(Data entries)

>>

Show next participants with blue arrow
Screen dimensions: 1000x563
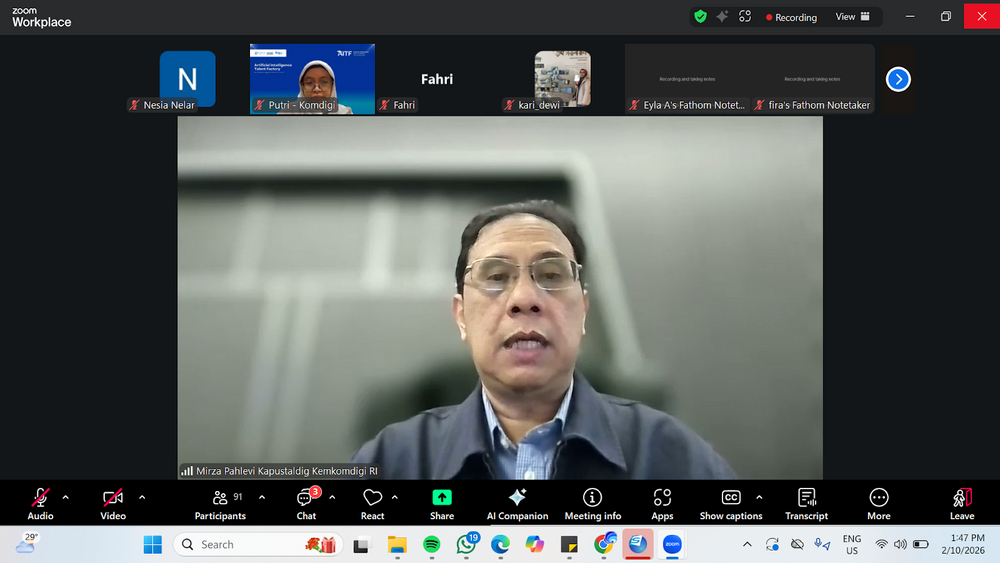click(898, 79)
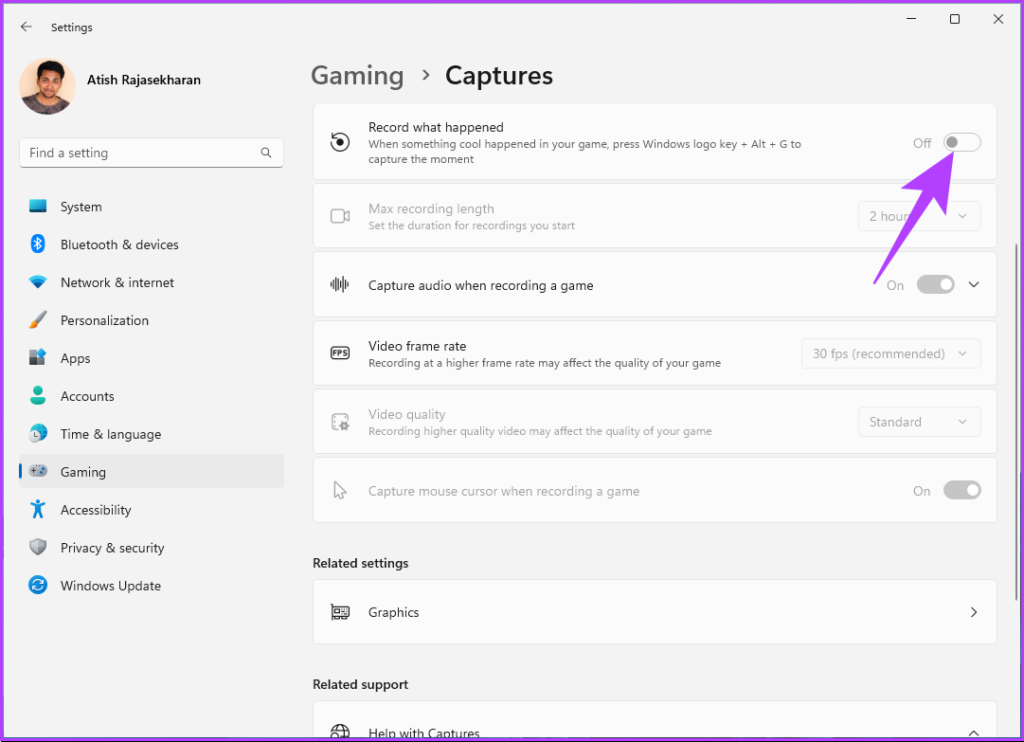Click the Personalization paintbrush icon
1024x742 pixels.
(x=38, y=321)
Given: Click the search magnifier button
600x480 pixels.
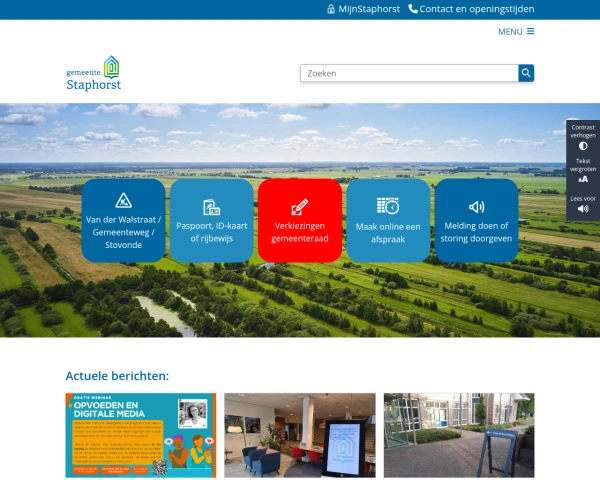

<<

* **Exercise**:
Copy every row above word for word, leaving out the pictures.

* **Task solution**:
Show next participants with blue arrow
Screen dimensions: 1000x563
click(898, 79)
Click the Personalization paintbrush icon
1024x742 pixels.
(x=38, y=321)
Given: Click the search magnifier button
600x480 pixels.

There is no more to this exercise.